しかし、名古屋市立幼稚園の休園決定は、国の方針に反しているだけではなく、代替措置も全くとられていないことから問題が大きいと言わざるを得ない。また、「安全、命のためには一歩先んじてやる(河村市長)」というなら、保育園や認定こども園も同様に休園しなければ施策の整合性はなく、市の判断にはブレと矛盾が多いと言わざるを得ない。幼稚園休園決定については引きつづき、関係局と調整する。

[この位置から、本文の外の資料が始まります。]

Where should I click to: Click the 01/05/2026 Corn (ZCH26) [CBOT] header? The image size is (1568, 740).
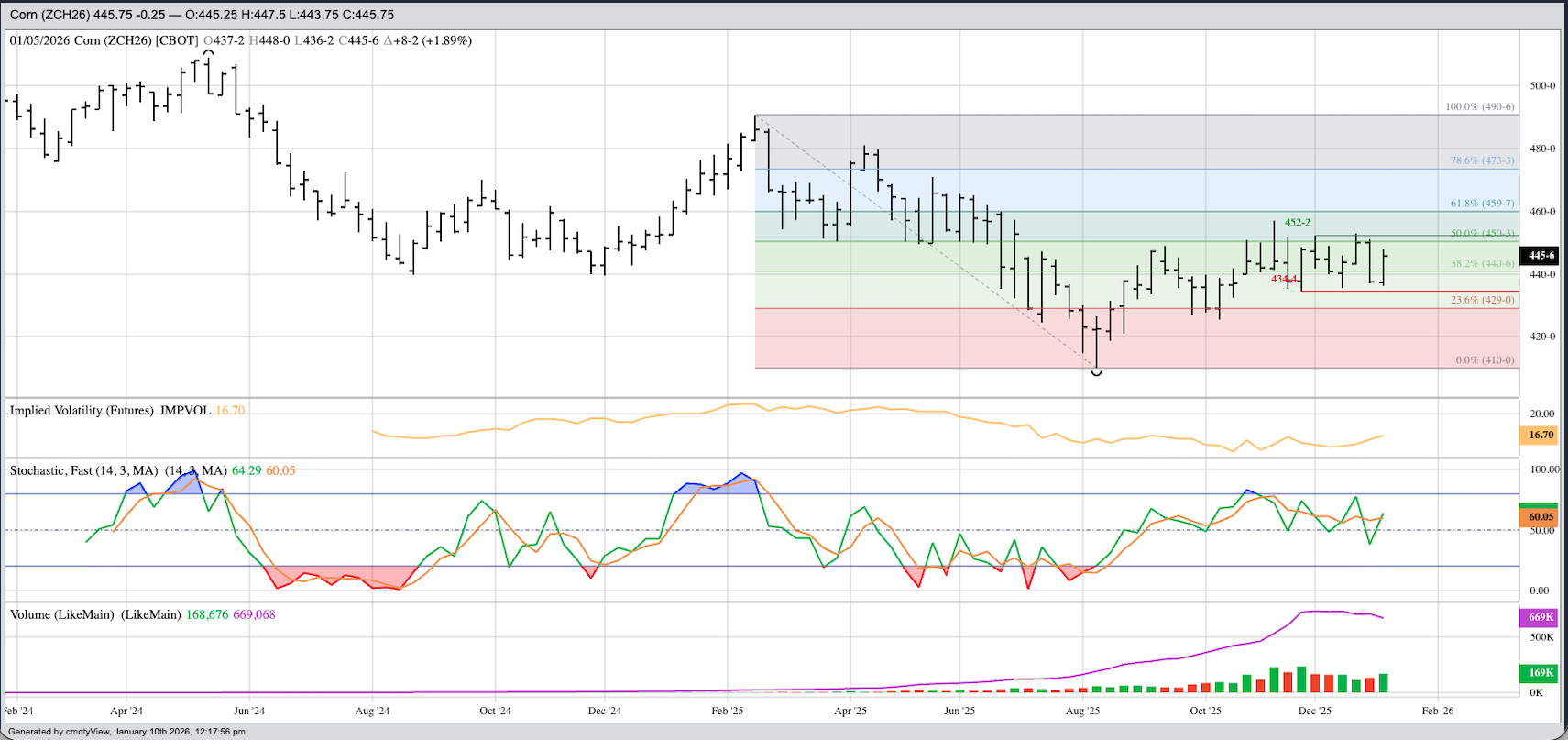104,40

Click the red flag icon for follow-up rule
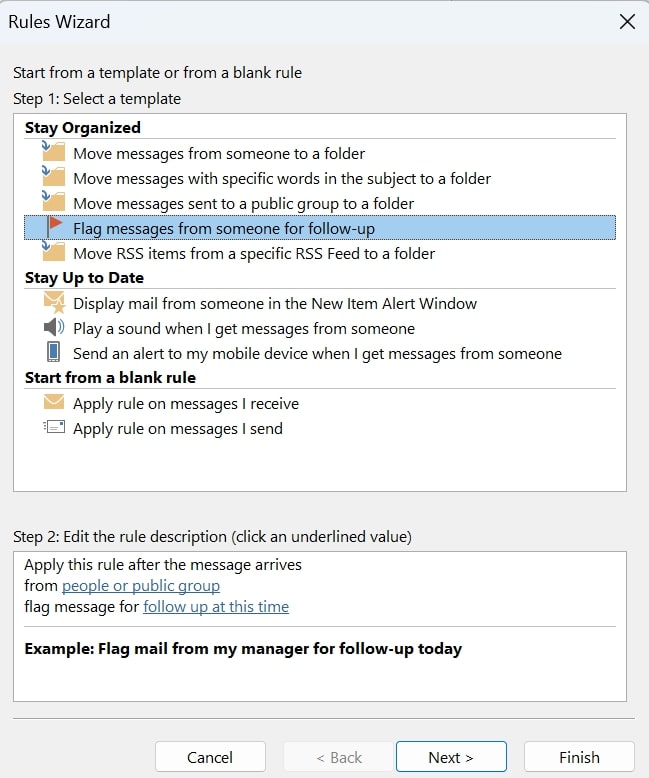click(x=54, y=227)
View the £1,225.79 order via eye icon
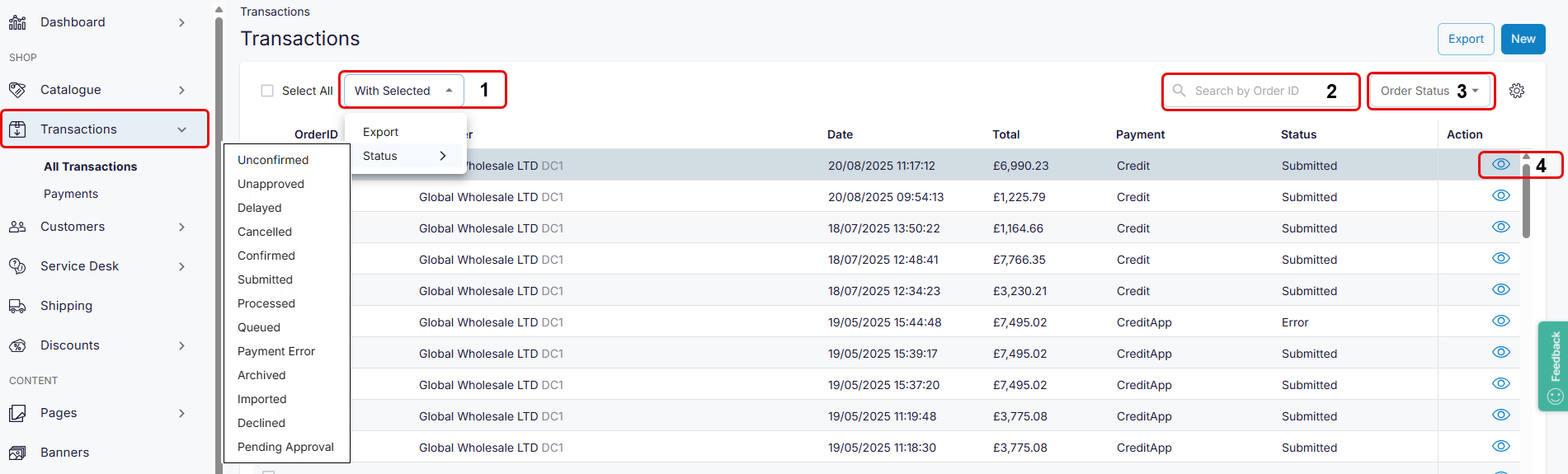Screen dimensions: 1568x474 [x=1500, y=196]
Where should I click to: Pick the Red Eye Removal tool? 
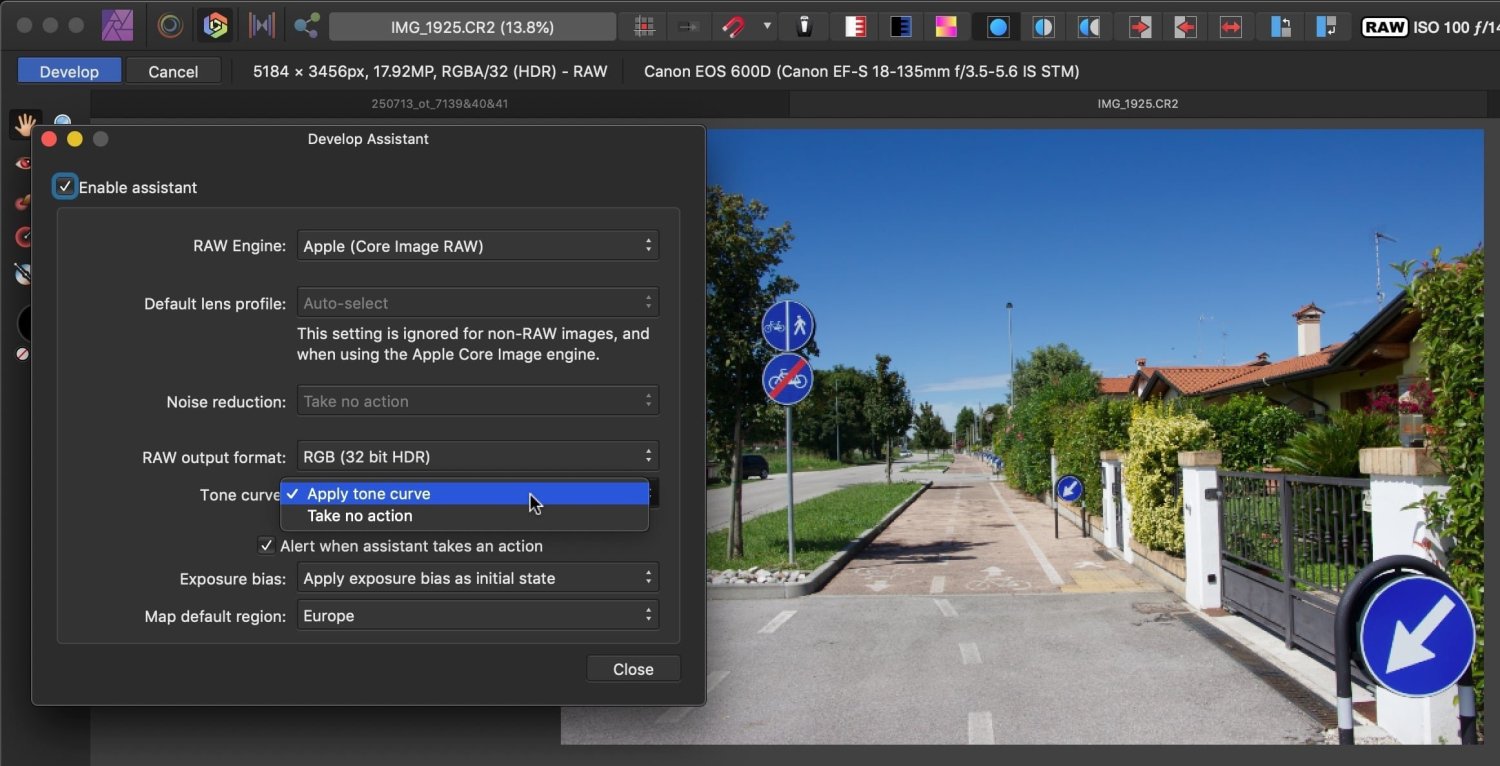(22, 163)
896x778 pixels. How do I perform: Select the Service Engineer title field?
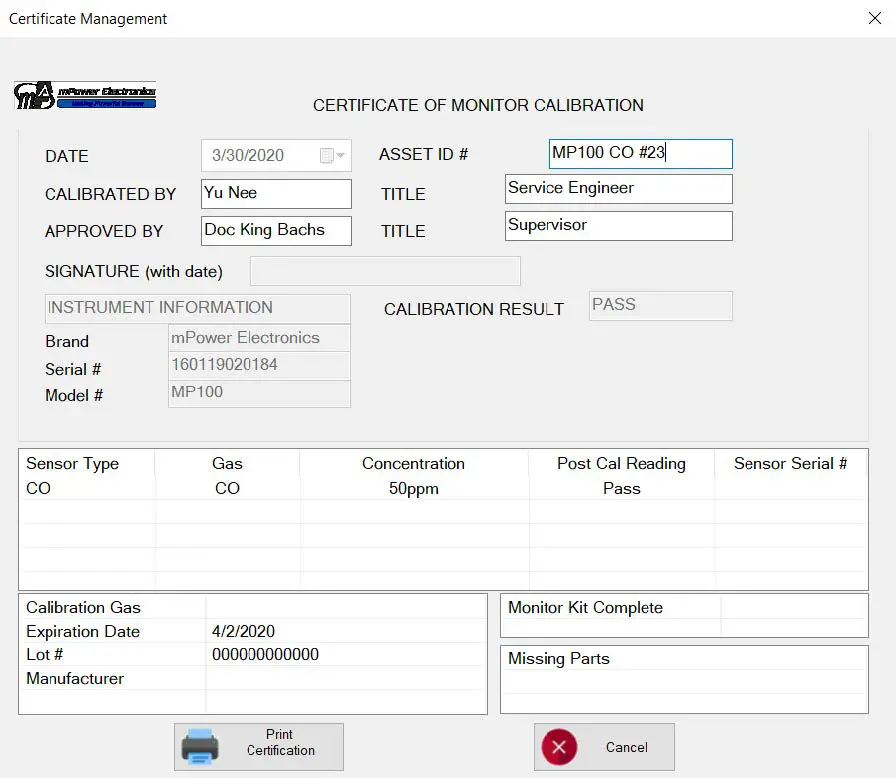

政府による突然の休校要請が本市に混乱をもたらしたのはやむを得ない部分はある。もちろん、政府の「教育は止めるが経済は回せ」といった矛盾に名古屋市が振り回されたことも否めないし、名古屋市も子どものためと考えて懸命に判断しているのもわかる。しかし他の自治体と異質な意思決定が今回は本当に目立った。また、方針がコロコロ変わることで、保護者の中でも困惑と不信が広がったのも事実。保護者や子どもたちに大きな影響を与える教育、保育の場であるからこそ、さらに慎重な判断や対応が求められるべきだ。